Food-borne diseases are likely to become more widespread with increases in the consumption of unsafe food and the expanding nature of value chains (the process of food production, from farm to fork). Bisholo, Ghuman and Haffejee (2018) argue that this preventable epidemic is a result of, among others, consuming uninspected food such as meat, fish and fresh produce.
But the poignant reality for Africa, according to Jaffee and Grace (2020), is that there is a dire need for increased investment and more adaptive and pragmatic domestic food safety policy. But this alone will not solve the problem for the continent. Food regulatory models adopted from developed, high-income nations are ill-suited to an African context, because they are derived from nations that focus on the legal enforcement of food practices through regular inspection and product testing, with the imposition of financial and/or legal penalties.

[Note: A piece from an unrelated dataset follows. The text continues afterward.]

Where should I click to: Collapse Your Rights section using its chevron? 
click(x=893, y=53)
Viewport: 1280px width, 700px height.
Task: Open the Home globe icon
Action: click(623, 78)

However, as Jaffee and Grace (2020) explain, food systems in Africa are predominated by informal foodways, micro and macro enterprises, and smallholder farming with limited resources for surveillance and inspection; this is compounded by weak legalistic frameworks and court procedures. It seems that for Africa, a complete paradigm shift around food safety is required.
Austin Pinkerton is an Andrew W Mellon Scholar in the Department of Political Sciences at the University of Pretoria.